(Provided information Opens)

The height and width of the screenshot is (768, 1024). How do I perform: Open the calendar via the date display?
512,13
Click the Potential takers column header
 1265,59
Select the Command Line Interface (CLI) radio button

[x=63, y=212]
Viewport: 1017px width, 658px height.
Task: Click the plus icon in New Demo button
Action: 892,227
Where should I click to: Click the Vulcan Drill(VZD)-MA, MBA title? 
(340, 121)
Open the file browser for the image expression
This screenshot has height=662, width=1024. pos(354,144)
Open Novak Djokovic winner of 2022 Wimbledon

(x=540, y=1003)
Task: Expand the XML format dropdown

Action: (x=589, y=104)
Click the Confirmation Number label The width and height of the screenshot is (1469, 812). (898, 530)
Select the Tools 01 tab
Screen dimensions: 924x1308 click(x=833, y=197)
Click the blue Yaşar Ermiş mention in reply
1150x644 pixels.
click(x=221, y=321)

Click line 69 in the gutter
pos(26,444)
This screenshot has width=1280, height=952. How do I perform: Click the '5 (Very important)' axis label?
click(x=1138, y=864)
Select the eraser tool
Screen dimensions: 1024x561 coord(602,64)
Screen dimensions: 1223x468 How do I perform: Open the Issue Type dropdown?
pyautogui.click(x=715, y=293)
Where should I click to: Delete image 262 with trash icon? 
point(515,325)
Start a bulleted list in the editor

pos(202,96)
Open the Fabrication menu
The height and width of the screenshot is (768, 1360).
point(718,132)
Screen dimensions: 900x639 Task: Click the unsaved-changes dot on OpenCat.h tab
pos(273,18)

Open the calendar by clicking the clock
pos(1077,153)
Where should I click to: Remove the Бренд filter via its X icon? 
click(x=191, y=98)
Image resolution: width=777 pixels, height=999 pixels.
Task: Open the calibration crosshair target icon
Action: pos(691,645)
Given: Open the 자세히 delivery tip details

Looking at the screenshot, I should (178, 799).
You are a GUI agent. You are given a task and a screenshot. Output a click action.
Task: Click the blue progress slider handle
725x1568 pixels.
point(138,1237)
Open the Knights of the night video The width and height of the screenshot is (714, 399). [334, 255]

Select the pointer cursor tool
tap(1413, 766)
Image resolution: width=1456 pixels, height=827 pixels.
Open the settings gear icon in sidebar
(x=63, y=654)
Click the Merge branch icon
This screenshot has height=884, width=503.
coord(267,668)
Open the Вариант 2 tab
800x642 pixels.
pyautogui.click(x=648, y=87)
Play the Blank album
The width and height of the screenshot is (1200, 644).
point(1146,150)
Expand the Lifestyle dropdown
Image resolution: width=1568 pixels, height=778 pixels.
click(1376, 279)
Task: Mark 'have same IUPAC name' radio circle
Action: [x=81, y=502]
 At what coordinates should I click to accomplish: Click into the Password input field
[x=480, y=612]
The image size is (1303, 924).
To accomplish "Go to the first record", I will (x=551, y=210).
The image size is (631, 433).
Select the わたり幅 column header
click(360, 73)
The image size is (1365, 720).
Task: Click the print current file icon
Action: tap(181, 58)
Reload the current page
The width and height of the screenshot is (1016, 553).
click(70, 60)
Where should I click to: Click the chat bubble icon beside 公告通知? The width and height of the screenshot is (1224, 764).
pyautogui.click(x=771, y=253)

(Provided information Closes)

> _Assigned task_:
All the data above must be copied again. Leave nothing out.

> _Result of the exercise_:
The height and width of the screenshot is (768, 1024). How do I perform: Open the calendar via the date display?
512,13
Click the Potential takers column header
 1265,59
Select the Command Line Interface (CLI) radio button

[x=63, y=212]
Viewport: 1017px width, 658px height.
Task: Click the plus icon in New Demo button
Action: 892,227
Where should I click to: Click the Vulcan Drill(VZD)-MA, MBA title? 
(340, 121)
Open the file browser for the image expression
This screenshot has height=662, width=1024. pos(354,144)
Open Novak Djokovic winner of 2022 Wimbledon

(x=540, y=1003)
Task: Expand the XML format dropdown

Action: (x=589, y=104)
Click the Confirmation Number label The width and height of the screenshot is (1469, 812). (898, 530)
Select the Tools 01 tab
Screen dimensions: 924x1308 click(x=833, y=197)
Click the blue Yaşar Ermiş mention in reply
1150x644 pixels.
click(x=221, y=321)

Click line 69 in the gutter
pos(26,444)
This screenshot has width=1280, height=952. How do I perform: Click the '5 (Very important)' axis label?
click(x=1138, y=864)
Select the eraser tool
Screen dimensions: 1024x561 coord(602,64)
Screen dimensions: 1223x468 How do I perform: Open the Issue Type dropdown?
pyautogui.click(x=715, y=293)
Where should I click to: Delete image 262 with trash icon? 
point(515,325)
Start a bulleted list in the editor

pos(202,96)
Open the Fabrication menu
The height and width of the screenshot is (768, 1360).
point(718,132)
Screen dimensions: 900x639 Task: Click the unsaved-changes dot on OpenCat.h tab
pos(273,18)

Open the calendar by clicking the clock
pos(1077,153)
Where should I click to: Remove the Бренд filter via its X icon? 
click(x=191, y=98)
Image resolution: width=777 pixels, height=999 pixels.
Task: Open the calibration crosshair target icon
Action: pos(691,645)
Given: Open the 자세히 delivery tip details

Looking at the screenshot, I should (178, 799).
You are a GUI agent. You are given a task and a screenshot. Output a click action.
Task: Click the blue progress slider handle
725x1568 pixels.
point(138,1237)
Open the Knights of the night video The width and height of the screenshot is (714, 399). [334, 255]

Select the pointer cursor tool
tap(1413, 766)
Image resolution: width=1456 pixels, height=827 pixels.
Open the settings gear icon in sidebar
(x=63, y=654)
Click the Merge branch icon
This screenshot has height=884, width=503.
coord(267,668)
Open the Вариант 2 tab
800x642 pixels.
pyautogui.click(x=648, y=87)
Play the Blank album
The width and height of the screenshot is (1200, 644).
point(1146,150)
Expand the Lifestyle dropdown
Image resolution: width=1568 pixels, height=778 pixels.
click(1376, 279)
Task: Mark 'have same IUPAC name' radio circle
Action: [x=81, y=502]
 At what coordinates should I click to accomplish: Click into the Password input field
[x=480, y=612]
The image size is (1303, 924).
To accomplish "Go to the first record", I will (x=551, y=210).
The image size is (631, 433).
Select the わたり幅 column header
click(360, 73)
The image size is (1365, 720).
Task: Click the print current file icon
Action: tap(181, 58)
Reload the current page
The width and height of the screenshot is (1016, 553).
click(70, 60)
Where should I click to: Click the chat bubble icon beside 公告通知? The width and height of the screenshot is (1224, 764).
pyautogui.click(x=771, y=253)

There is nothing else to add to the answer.